The Black Diamond Zodiac Gear Sling is the lightest and least expensive big wall gear sling on the market. It has contoured shoulder straps that distribute weight well. The front of the gear sling has a buckle that goes on and off easily. The downside is that this does not feel very burly for a big wall sling. The gear loops are attached with small bar tacks and the clip in-points at the top don't inspire confidence if you are hanging your you entire big wall rack from the anchor.

If you are on a budget, just dabbling in aid climbing, or only plan to climb a few Grade V clean aid routes, this gear sling gets the job done. We do like how light, simple, and inexpensive it is. However, the fact that it doesn't feel that bomber and only has one gear loop on each side limits how much gear we could load it up with. For serious big wall climbers we recommend the Yates Big Wall Rack and if you want a more burly sling without spending much, get the Fish Double Gear Sling.
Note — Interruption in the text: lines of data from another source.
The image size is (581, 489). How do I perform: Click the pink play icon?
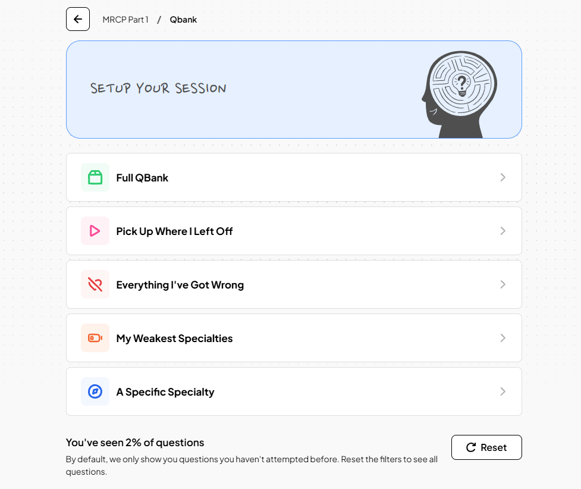[x=95, y=231]
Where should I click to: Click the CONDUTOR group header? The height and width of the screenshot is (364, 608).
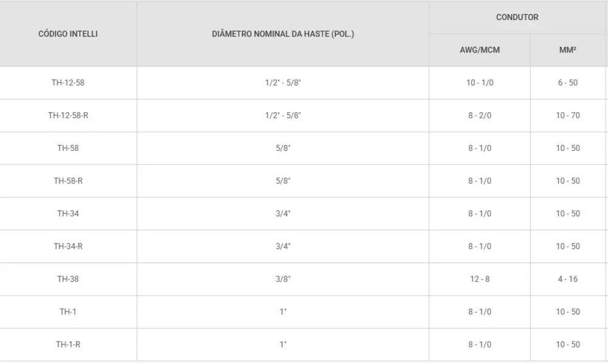click(x=517, y=17)
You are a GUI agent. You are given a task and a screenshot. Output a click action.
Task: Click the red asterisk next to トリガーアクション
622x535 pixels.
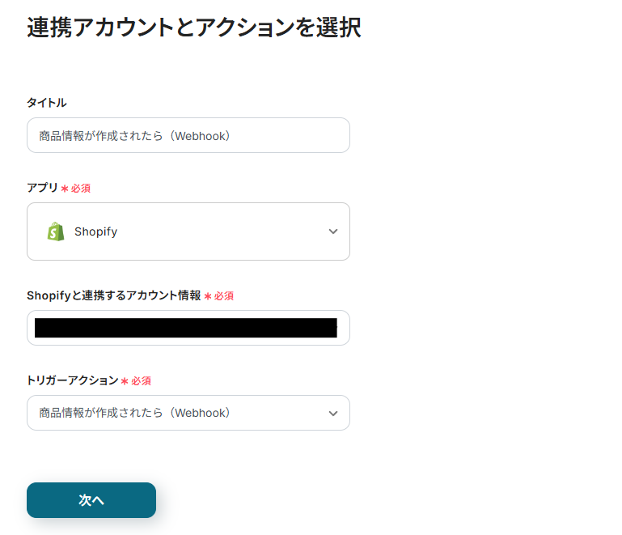[x=125, y=381]
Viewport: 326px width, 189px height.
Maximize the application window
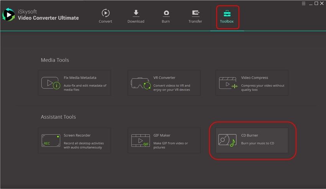click(316, 3)
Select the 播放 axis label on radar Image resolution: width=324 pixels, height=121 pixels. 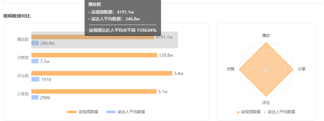tap(266, 36)
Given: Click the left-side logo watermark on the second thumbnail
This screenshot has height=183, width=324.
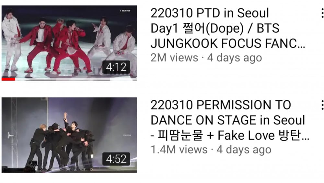Looking at the screenshot, I should tap(11, 136).
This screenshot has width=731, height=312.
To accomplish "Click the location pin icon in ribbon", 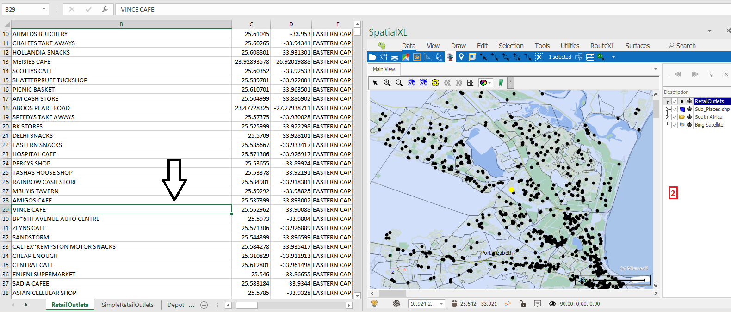I will click(461, 57).
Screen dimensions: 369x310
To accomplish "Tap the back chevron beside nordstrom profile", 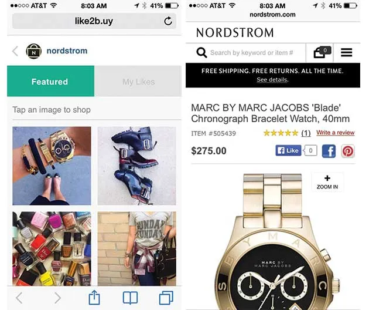I will (15, 51).
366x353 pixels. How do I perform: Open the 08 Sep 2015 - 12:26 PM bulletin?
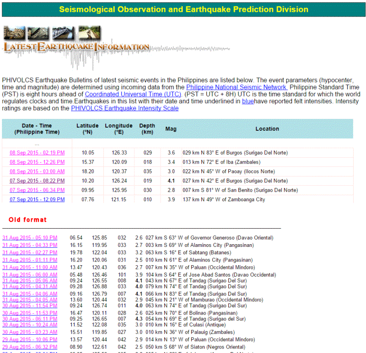point(37,162)
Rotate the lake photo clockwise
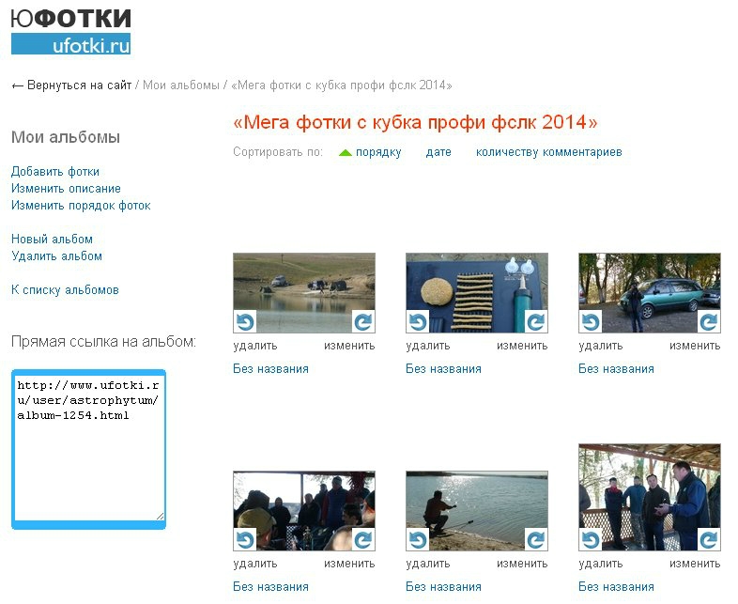This screenshot has width=738, height=604. pyautogui.click(x=363, y=322)
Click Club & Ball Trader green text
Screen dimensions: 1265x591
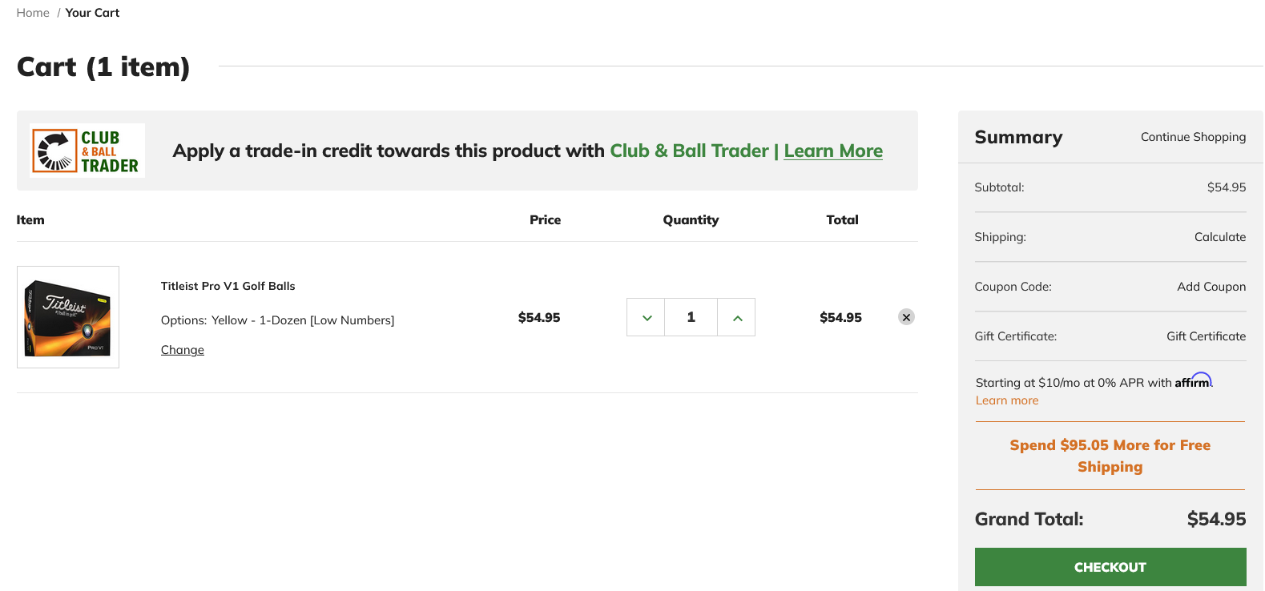(689, 151)
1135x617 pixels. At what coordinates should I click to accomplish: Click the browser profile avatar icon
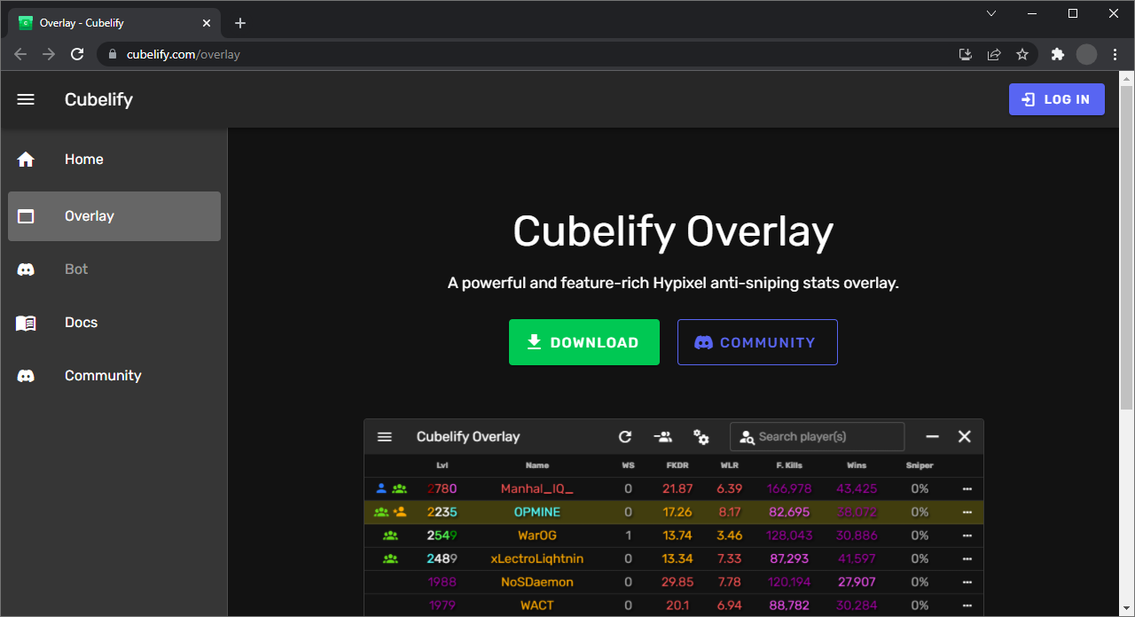pos(1086,54)
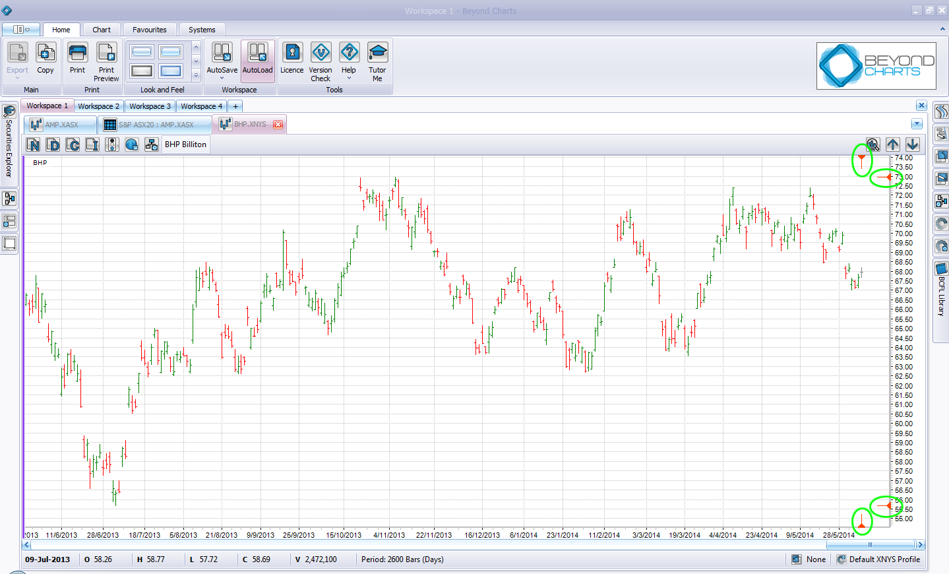Click the horizontal chart scrollbar thumb
Screen dimensions: 949x574
[870, 545]
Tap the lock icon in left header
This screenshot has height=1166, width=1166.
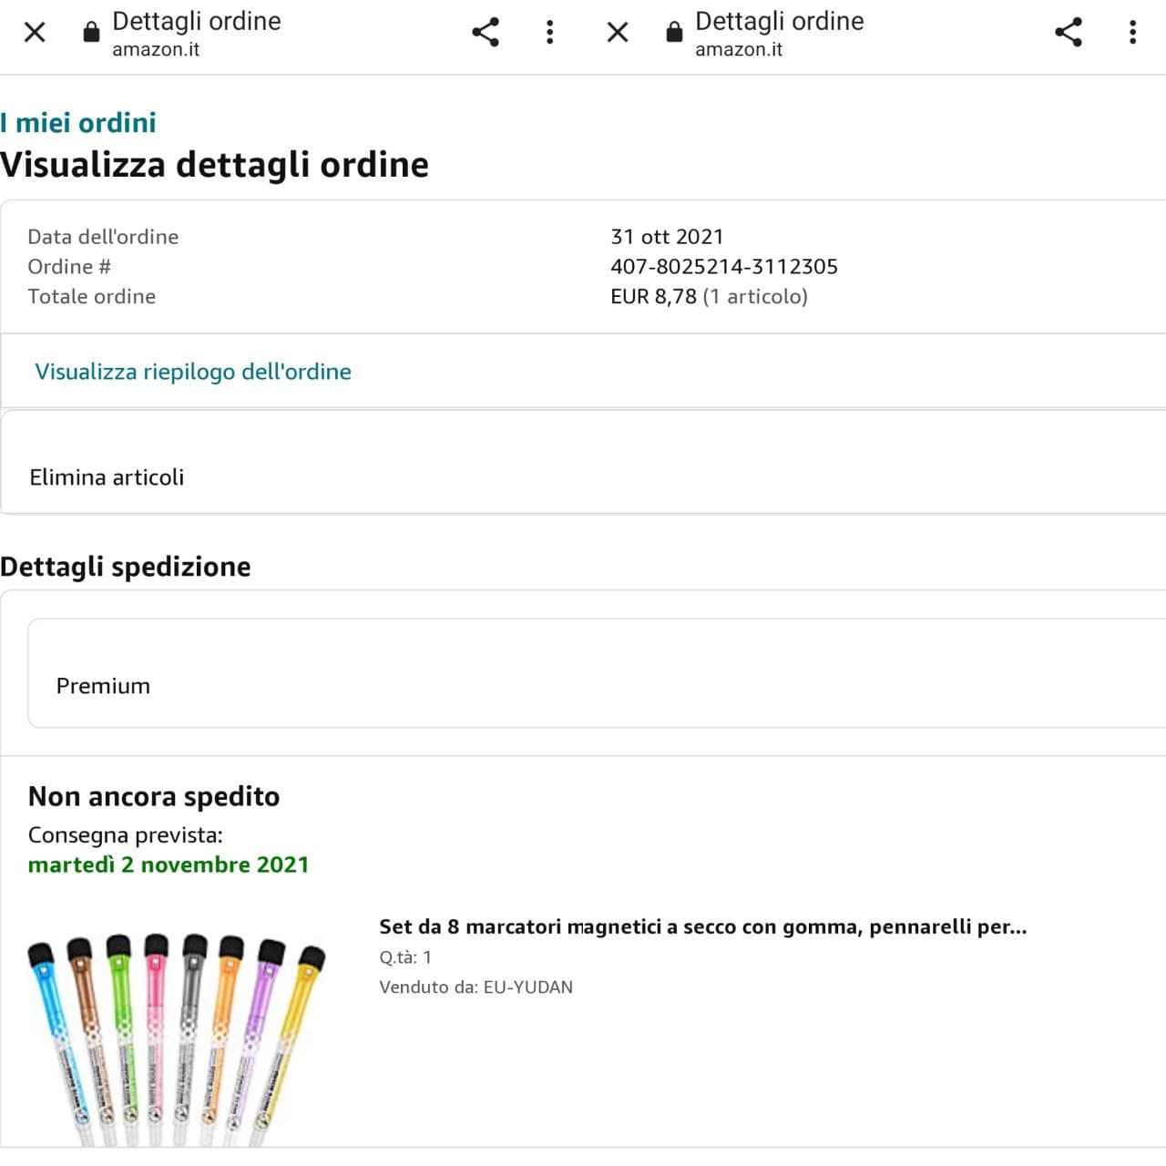[x=91, y=33]
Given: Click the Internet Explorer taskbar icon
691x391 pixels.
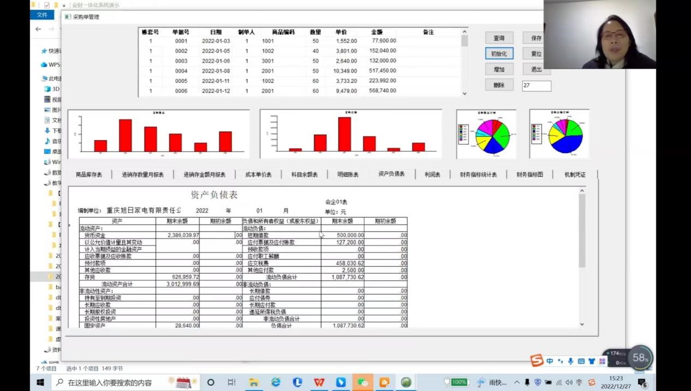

Our Analysis and Test Results


This is by far the lightest and least expensive gear sling. When you put it on it feels like you are not wearing anything at all. The padding is generous and contours around your back. With only one buckle, it is quick and easy to get on and off. The plastic-coated gear loops are easy to clip gear to and gear slides around easily (a pro and a con).


This sling uses very small bar tacks and webbing compared to most other big wall gear slings. I have not heard of this gear sling failing, but I get uneasy hanging so much gear, 2000 feet off the ground, on such small attachment points. In addition, with only one gear loop on each side this is not a good sling for organizing massive racks.

Best Application

This gear sling is more at home on Grade V clean aid routes than Grade VI nail-ups. Some free climbers may also enjoy it; I probably see more of these at the crags than on El Capitan. Alpine big wall climbers may also appreciate the light weight.


This is by far the least expensive gear sling we tested. It also is the most widely available, so you have the best chance of finding it on sale for even less. That said, it doesn't have the key second loop on each side so it is hard to recommend it above the Fish Double Gear Sling for the Best Buy award.